##### Text extract #####

BRIEF DESCRIPTION OF THE DRAWINGS

[0010] FIGS. 1A-1B depict graphs of power versus time of conventional electrical systems;

[0011] FIGS. 2A-2D depict graphs of power versus time of exemplary electrical systems of the present invention;

[0012] FIG. 3 is a block diagram of an pipeline microprocessor utilizing an exemplary embodiment of the present invention;

[0013] FIG. 4 illustrates a flowchart of an exemplary method, according to an embodiment of the present invention;

[0014] FIG. 5 is a block diagram of an exemplary power ramping clock distribution network, according to an embodiment of the present invention; and

[0015] FIGS. 6A-6D depict exemplary embodiments of a selective clock module.

DETAILED DESCRIPTION

[0016] In an electrical system such as a microprocessor, power is related to current by the relationship P=IV, where V is the supply voltage (e.g., V.sub.DD in an field effect transistor (FET) circuit), which is approximately a constant; therefore, except for a scale factor, the power profiles shown in FIGS. 1A-1B and 2A-2D are the same as current profiles for the same resource. FIGS. 1A and 1B show conventional power profiles, while FIGS. 2A through 2D show power profiles, according to embodiments of the present invention.

##### Excerpted records #####

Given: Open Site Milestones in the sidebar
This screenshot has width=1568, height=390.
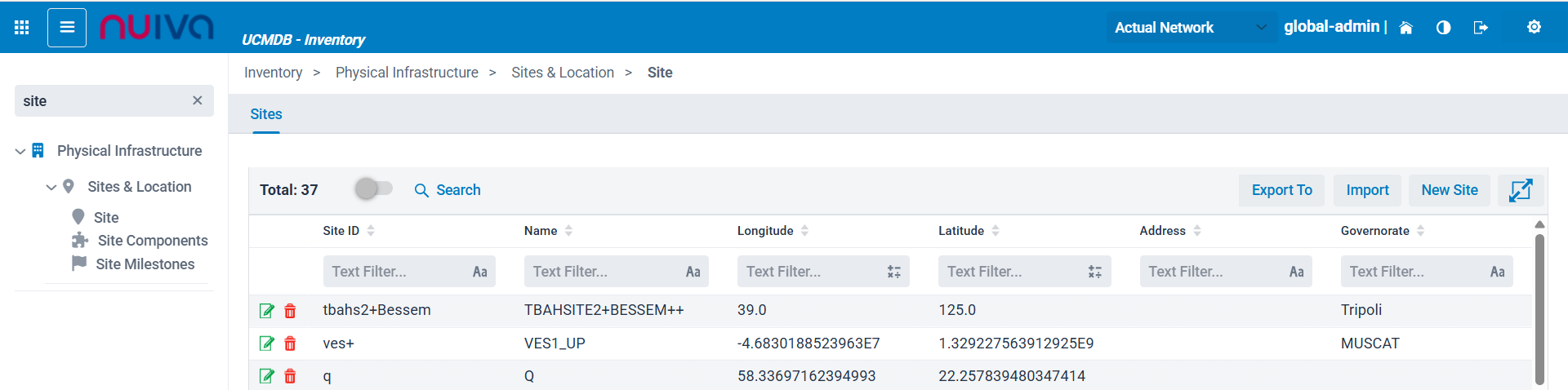Looking at the screenshot, I should 145,264.
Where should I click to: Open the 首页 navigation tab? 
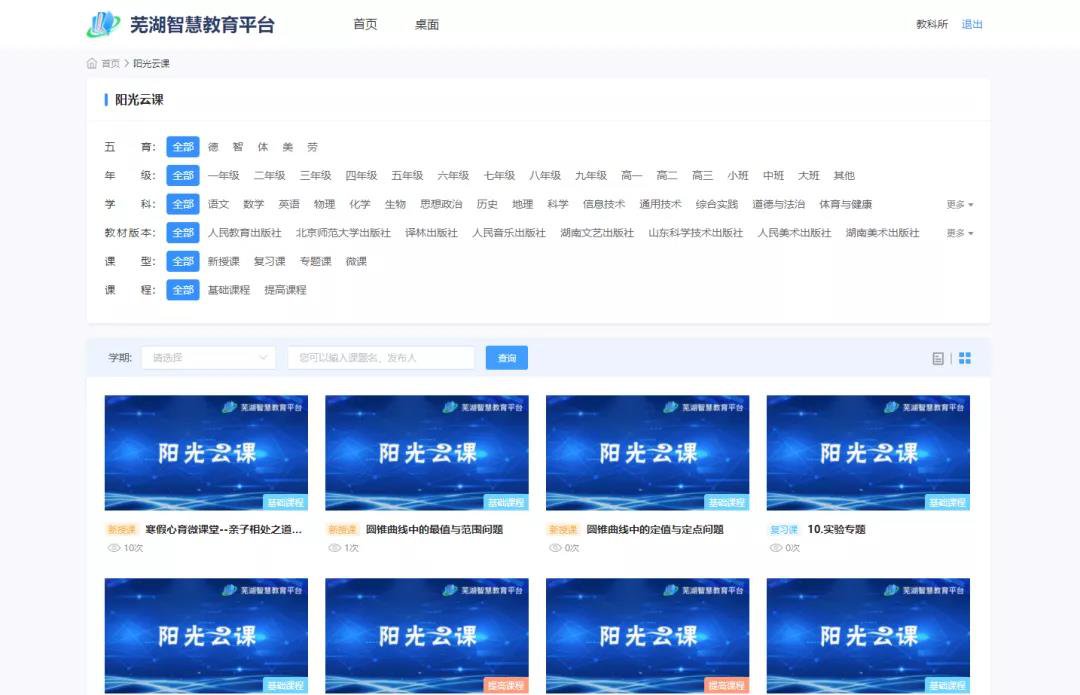coord(365,25)
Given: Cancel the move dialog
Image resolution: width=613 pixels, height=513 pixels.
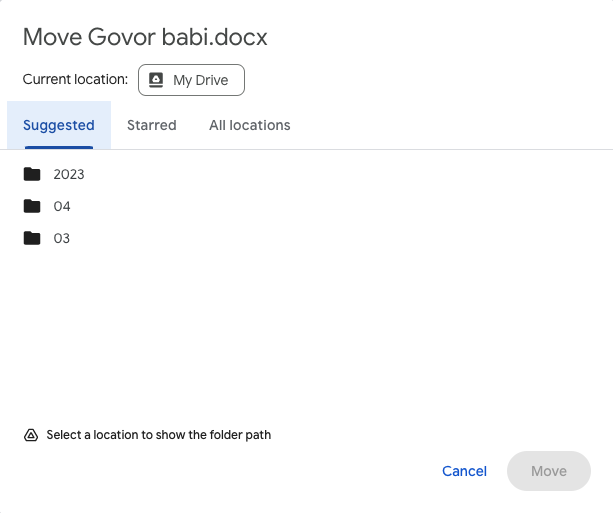Looking at the screenshot, I should 464,471.
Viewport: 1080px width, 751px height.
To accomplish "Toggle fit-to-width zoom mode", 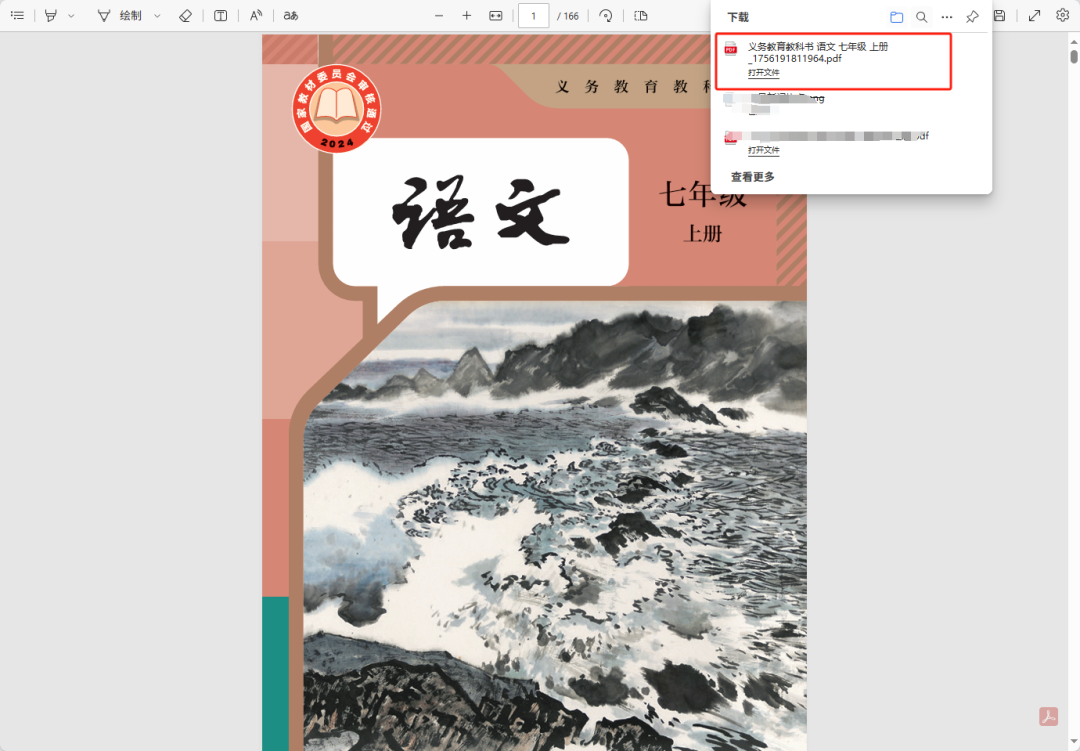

#####

→ Given request: Write out everything in the patent excerpt from "[0016] In an" down to "the present invention.", substituting "source voltage" for "supply voltage". These rows have no connection to the patent excerpt above.

→ Exercise answer:
[0016] In an electrical system such as a microprocessor, power is related to current by the relationship P=IV, where V is the source voltage (e.g., V.sub.DD in an field effect transistor (FET) circuit), which is approximately a constant; therefore, except for a scale factor, the power profiles shown in FIGS. 1A-1B and 2A-2D are the same as current profiles for the same resource. FIGS. 1A and 1B show conventional power profiles, while FIGS. 2A through 2D show power profiles, according to embodiments of the present invention.